▶ _Written exercise_
Rewrite the stretch of the listing from the line containing "Task: Switch to the 视频监控 tab" through the line containing "pos(199,751)" as a JSON list of strings, one string per line, with blank lines omitted.
########################################
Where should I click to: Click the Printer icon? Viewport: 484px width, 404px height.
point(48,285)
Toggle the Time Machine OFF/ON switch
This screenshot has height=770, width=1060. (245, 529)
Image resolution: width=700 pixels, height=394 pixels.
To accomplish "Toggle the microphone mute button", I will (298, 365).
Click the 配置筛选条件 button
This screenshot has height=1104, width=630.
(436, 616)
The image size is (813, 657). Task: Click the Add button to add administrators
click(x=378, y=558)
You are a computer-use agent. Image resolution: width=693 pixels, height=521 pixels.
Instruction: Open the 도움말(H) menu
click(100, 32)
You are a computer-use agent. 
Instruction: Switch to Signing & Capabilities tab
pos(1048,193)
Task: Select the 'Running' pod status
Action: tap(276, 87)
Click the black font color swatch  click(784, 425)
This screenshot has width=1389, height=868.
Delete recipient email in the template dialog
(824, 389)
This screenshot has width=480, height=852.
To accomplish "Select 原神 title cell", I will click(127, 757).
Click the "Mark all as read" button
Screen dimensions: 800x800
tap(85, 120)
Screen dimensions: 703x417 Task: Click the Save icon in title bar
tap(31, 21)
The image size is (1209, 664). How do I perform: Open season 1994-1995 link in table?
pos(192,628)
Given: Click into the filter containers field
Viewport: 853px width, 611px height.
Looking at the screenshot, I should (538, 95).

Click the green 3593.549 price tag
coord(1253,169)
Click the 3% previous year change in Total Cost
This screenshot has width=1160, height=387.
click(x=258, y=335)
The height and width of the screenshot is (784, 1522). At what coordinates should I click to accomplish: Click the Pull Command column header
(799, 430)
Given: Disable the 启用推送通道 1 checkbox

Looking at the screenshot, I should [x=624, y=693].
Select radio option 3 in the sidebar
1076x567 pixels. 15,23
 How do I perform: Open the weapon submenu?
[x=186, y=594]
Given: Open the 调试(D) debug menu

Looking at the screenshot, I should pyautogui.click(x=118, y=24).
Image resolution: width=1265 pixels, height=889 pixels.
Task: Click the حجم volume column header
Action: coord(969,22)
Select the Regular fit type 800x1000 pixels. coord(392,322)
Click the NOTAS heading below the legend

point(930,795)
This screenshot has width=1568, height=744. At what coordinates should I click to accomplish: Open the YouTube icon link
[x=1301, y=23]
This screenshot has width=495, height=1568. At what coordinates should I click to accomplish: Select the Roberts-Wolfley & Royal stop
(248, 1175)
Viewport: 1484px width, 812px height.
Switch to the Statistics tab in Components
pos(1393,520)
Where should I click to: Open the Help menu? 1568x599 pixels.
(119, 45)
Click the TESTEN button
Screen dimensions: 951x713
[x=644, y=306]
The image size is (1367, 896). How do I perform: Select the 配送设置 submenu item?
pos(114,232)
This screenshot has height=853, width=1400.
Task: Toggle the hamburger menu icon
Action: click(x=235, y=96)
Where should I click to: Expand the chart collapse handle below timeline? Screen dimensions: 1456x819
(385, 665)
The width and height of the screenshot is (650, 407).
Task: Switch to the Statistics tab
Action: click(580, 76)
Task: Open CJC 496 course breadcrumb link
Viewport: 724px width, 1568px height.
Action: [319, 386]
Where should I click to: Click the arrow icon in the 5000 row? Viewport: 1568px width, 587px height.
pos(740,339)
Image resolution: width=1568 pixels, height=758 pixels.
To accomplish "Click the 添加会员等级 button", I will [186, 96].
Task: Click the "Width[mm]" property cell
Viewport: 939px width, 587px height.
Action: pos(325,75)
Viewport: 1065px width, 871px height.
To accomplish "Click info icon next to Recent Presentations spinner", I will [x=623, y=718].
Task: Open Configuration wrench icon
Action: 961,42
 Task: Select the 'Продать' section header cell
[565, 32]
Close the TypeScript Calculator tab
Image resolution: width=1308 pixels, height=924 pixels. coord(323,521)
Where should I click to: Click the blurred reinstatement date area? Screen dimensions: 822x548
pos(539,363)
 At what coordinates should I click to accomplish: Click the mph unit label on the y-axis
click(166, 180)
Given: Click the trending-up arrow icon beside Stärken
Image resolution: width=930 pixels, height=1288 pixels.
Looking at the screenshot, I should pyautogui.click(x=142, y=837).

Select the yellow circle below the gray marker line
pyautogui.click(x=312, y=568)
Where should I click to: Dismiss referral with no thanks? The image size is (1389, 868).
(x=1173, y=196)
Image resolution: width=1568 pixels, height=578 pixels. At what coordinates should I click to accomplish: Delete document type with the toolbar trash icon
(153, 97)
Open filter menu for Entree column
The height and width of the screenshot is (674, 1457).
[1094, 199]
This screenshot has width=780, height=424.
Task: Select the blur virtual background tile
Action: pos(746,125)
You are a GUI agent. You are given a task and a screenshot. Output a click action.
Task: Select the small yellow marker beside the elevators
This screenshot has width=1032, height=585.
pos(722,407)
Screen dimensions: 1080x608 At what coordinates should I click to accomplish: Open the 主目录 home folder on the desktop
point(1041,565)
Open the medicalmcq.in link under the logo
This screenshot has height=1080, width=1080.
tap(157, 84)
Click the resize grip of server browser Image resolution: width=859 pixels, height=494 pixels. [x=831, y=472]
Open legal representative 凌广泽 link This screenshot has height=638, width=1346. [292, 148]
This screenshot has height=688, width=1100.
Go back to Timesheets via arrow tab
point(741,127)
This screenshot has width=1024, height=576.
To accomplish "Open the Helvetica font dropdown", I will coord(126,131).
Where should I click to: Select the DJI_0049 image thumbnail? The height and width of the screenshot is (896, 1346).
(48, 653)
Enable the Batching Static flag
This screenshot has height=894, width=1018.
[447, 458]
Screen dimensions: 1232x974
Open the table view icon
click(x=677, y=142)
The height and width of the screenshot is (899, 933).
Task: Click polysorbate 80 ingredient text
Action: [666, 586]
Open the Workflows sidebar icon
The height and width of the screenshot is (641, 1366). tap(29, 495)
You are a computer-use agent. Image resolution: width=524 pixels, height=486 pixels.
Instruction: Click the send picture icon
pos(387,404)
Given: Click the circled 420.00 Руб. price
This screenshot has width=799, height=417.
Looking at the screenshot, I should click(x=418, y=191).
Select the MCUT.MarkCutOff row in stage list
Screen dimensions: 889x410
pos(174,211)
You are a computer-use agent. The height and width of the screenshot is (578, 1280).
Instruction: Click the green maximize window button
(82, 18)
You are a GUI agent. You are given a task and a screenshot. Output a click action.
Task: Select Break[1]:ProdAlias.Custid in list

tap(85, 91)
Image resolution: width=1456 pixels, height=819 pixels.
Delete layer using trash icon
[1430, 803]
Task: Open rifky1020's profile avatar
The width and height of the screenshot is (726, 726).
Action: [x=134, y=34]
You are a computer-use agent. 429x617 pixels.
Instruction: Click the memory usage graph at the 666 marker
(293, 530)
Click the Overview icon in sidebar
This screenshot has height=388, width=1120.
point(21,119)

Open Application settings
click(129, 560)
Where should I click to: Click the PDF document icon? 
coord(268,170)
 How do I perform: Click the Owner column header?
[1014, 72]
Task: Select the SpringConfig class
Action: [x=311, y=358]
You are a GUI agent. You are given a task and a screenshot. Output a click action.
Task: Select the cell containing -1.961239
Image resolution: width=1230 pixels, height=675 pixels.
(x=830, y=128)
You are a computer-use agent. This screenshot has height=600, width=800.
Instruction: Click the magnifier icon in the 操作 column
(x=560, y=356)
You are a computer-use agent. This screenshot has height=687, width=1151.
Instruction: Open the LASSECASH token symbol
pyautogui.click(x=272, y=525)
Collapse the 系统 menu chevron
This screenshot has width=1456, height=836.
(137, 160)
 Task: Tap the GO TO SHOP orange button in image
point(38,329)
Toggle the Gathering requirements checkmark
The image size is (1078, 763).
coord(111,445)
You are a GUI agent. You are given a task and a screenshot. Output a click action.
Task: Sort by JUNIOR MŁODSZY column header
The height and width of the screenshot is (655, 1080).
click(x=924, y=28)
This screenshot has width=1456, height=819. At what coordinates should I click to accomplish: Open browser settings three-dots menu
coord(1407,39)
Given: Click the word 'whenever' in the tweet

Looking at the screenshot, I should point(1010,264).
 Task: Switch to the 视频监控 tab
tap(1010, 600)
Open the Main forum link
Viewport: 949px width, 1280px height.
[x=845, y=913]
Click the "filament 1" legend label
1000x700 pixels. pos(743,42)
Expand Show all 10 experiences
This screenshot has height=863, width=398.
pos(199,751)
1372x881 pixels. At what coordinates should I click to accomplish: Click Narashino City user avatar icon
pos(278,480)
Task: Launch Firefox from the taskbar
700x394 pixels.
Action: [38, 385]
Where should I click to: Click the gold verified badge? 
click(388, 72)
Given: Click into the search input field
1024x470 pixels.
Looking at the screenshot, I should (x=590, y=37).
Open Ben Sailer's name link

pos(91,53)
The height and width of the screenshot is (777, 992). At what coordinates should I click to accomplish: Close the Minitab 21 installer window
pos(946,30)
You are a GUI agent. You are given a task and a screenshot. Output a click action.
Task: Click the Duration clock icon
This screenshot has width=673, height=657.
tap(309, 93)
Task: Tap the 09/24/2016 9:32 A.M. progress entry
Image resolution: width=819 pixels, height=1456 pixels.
########################################
▶ _Complete response_
[
  " Task: Switch to the 视频监控 tab",
  "tap(1010, 600)",
  "Open the Main forum link",
  "Viewport: 949px width, 1280px height.",
  "[x=845, y=913]",
  "Click the \"filament 1\" legend label",
  "1000x700 pixels. pos(743,42)",
  "Expand Show all 10 experiences",
  "This screenshot has height=863, width=398.",
  "pos(199,751)"
]